California GOP “A White Man’s Party”

The latest PPIC poll is out and it shows Democratic candidates Jerry Brown and Barbara Boxer still ahead of their Republican opponents. PPIC has Brown over Whitman 44-36 and Boxer over Fiorina 43-38. Those numbers are roughly similar to the SurveyUSA numbers from earlier this week, although Boxer’s lead is larger according to PPIC.

Before we get to their polling on the ballot propositions, it’s worth spending a moment to explain why Brown and Boxer have leads. As Calbuzz points out:

Despite her massive spending – which is expected to reach $180 million – Republican Whitman has been unable to break away from Democrat Brown except among Republicans, conservatives and Southern Californians outside of Los Angeles….

In the race for  U.S. Senate, Boxer commands Democrats, Women, Latinos, liberals and – importantly – moderates. She also kills Republican Fiorina in Los Angeles and the Bay Area.

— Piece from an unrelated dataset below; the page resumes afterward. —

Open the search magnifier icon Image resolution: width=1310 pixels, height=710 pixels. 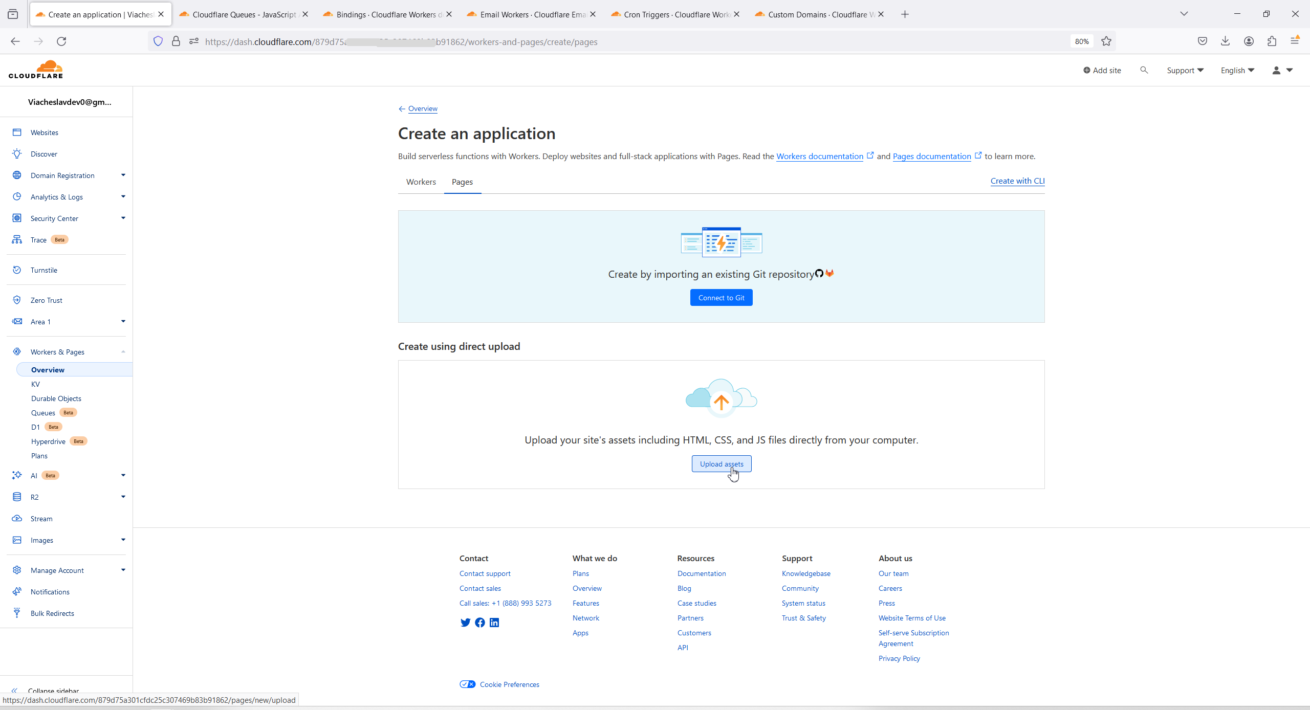coord(1144,70)
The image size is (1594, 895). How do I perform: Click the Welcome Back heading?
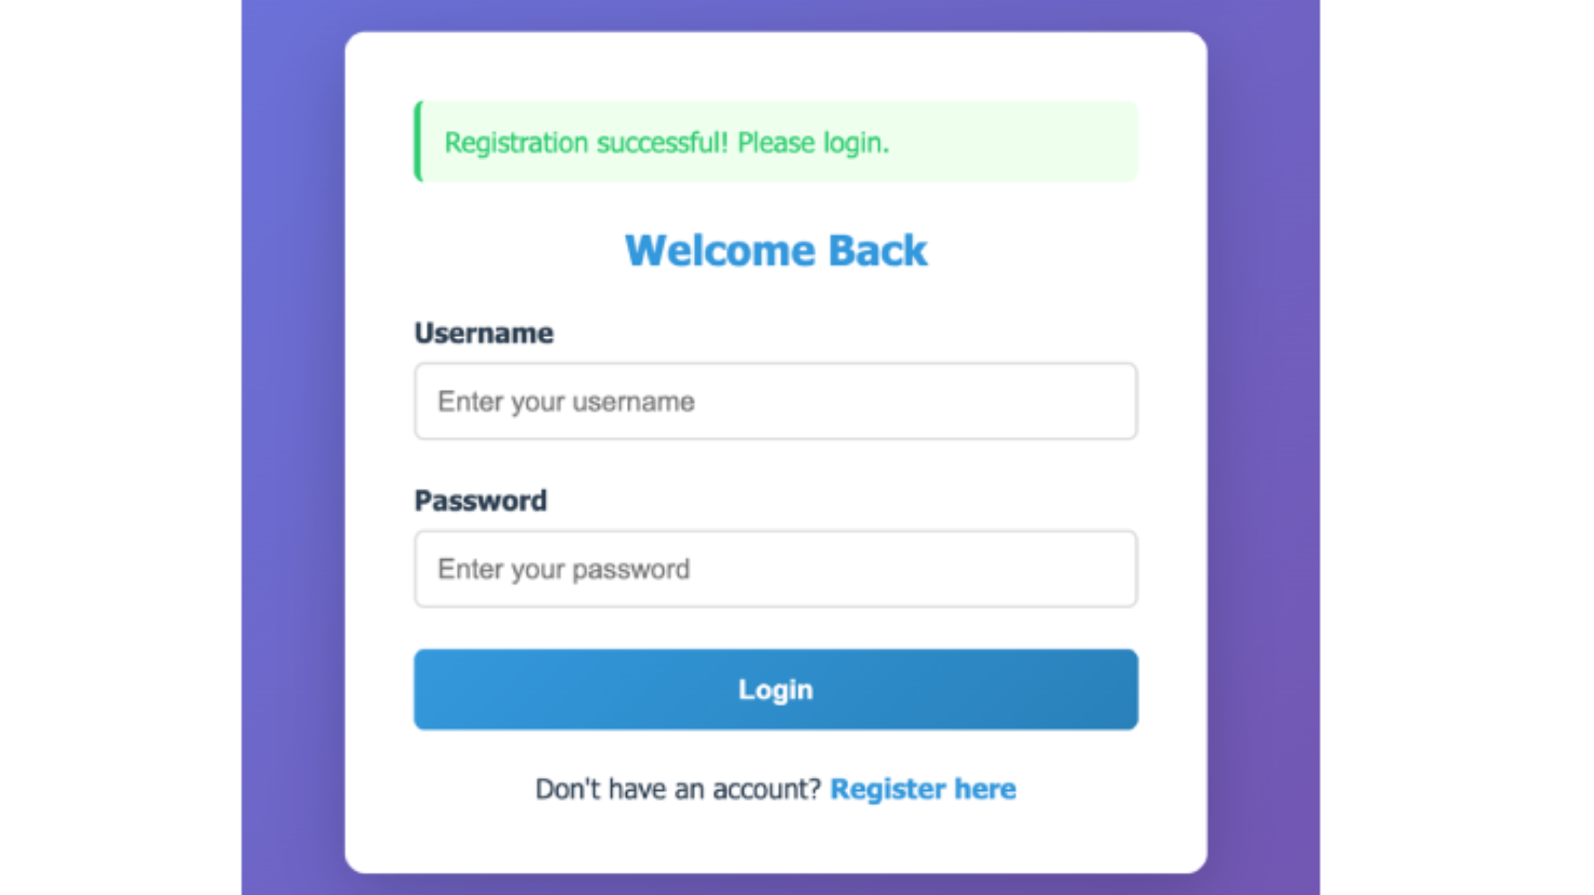click(x=775, y=250)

They also note that whereas Whitman and Brown are evenly tied among men and whites, Fiorina has a lead with both groups, keeping her in the game, if ever so slightly.

Perhaps in 1910 California that would have been enough – since white men made up the majority of the electorate (women couldn’t vote and nonwhite men were a small portion of the electorate). But here in 2010, California is a far more diverse place. And you can’t win an election by being what Allan Hoffenblum called “a white man’s party”:

Allan Hoffenblum, a former Republican consultant who publishes the California Target Book, which handicaps legislative and congressional races, says the GOP “is still perceived as a white man’s party. And the fastest-growing group of voters is people of color. Every time they hear angry rhetoric about immigration, it’s coming out of Republicans.”

As we’ve explained numerous times here at Calitics over these last 5 years, this is an accurate description of the California Republican Party. It is a party whose base hates Latinos, does not believe women deserve basic rights to control their own bodies, and wants to treat LGBT Californians like second-class citizens. That is not a party that is electable in this state, and the Democrats’ dominance of statewide elections since 1996 merely reinforces the point.

This is something that Arnold Schwarzenegger well understood. He realized that a Republican could not get elected statewide if they espoused anti-Latino, anti-gay, anti-woman sentiments. And yet the only reason Arnold became governor was he did not have to run in a GOP primary on his way to becoming governor.

Meg Whitman did. And therein lay her downfall. She had to prove to her “white man’s party” base that she too hated Latinos, and she tried to do so during her battle against Steve Poizner while not going so far toward racism that she alienated the Latino votes she would need to win the general election. As it turned out, Whitman’s anti-Latino attitudes persisted into the general election, with her shocking attack on a Latino student being just one example of how Whitman shares the anti-Latino values of her base.

Carly Fiorina has been even more overt in her courting of the “white man’s party” base, praising teabaggers and denying global warming. And while it’s given her a small lead among those white men (thankfully not all of us are ignorant bigots) it’s not enough to win in a state as diverse as California.

Prop 19 Prop 23 Prop 24 Prop 25
Yes: 44 37 31 49
No: 49 48 38 34
So that’s the good news from PPIC. What’s the bad news? Well, the ballot propositions aren’t looking so great, as you can see at right. PPIC polled those four propositions (wish they’d also polled Prop 26) and found that voters aren’t really fired up about any of them. Prop 19 is in worse shape here than in SurveyUSA, and Prop 25 is “stuck in neutral” according to KQED’s John Myers. Prop 23 is failing, thankfully, but Prop 24 should be doing much better.

There’s still a long way to go over the next dozen or so days before the election, and it’s very important that progressives get engaged to make sure we win.

7 thoughts on “California GOP “A White Man’s Party””

  1. In the State Senate race, Republican candidate Canella is running ads in Monterey against Anna Caballero, whose appearance and name are obviously Latino, with this tagline:

    “Elect one of us.”

    Is that explicit enough?

  2. I don’t recall seeing anything.  The anti-26 campaign does seem to be getting some legs under it at last, although it seems a little odd that it took people so long to realize that 26 would impact AB32 along with everything else.  It’s really quite the power grab.